◆ **Texto proporcionado**
+++++

Su éxito nace del interés francés por el exotismo de la cultura africana, el auge del jazz y la sofisticación del art-deco. Jósephine, que es norteamericana y baila con los pasos del charlestón, termina por encarnar toda esa novedad.

5 de septiembre de 2021 Por: Óscar López Pulecio

La mujer con aires de pantera negra que en 1925 había conmocionado a París con su danza salvaje y su taparrabos de bananos, como salida del corazón de África, era la misma mujer madura, de gruesos anteojos, vestida con uniforme militar francés, la Legión de Honor en su pecho, que toma la palabra al pie del monumento a Lincoln en la Marcha sobre Washington organizada por Martin Luther King, jr. en agosto de 1963: Jósephine Baker.

+++++

◆ **Información proporcionada**
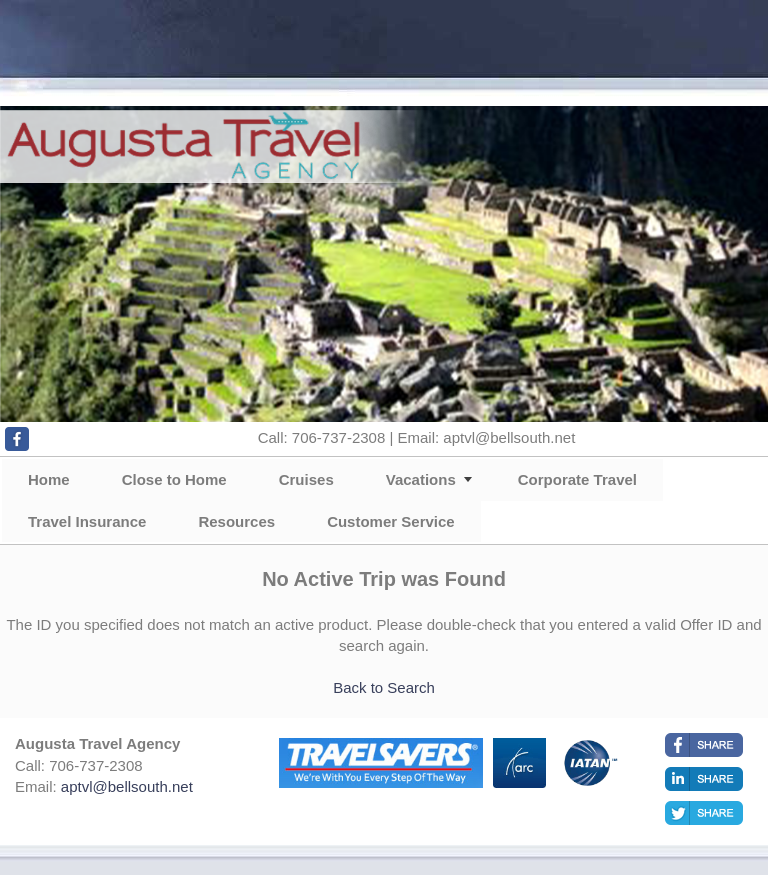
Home (49, 479)
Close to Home (174, 479)
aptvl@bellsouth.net (127, 786)
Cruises (306, 479)
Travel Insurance (87, 521)
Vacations (421, 479)
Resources (236, 521)
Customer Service (391, 521)
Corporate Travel (577, 479)
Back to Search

+++++

◆ **Ejercicio escrito A**
Según el texto sobre Jósephine Baker, ¿de dónde nace su éxito? Explícalo en una a tres oraciones.
◆ **Ejercicio escrito B**
Copia del texto sobre Jósephine Baker el fragmento que empieza en "Su éxito nace" y termina en "toda esa novedad.".

◆ **Respuesta escrita A**
Su éxito nace del interés francés por el exotismo de la cultura africana, el auge del jazz y la sofisticación del art-deco. Jósephine, norteamericana que baila con los pasos del charlestón, termina por encarnar toda esa novedad.

◆ **Respuesta escrita B**
Su éxito nace del interés francés por el exotismo de la cultura africana, el auge del jazz y la sofisticación del art-deco. Jósephine, que es norteamericana y baila con los pasos del charlestón, termina por encarnar toda esa novedad.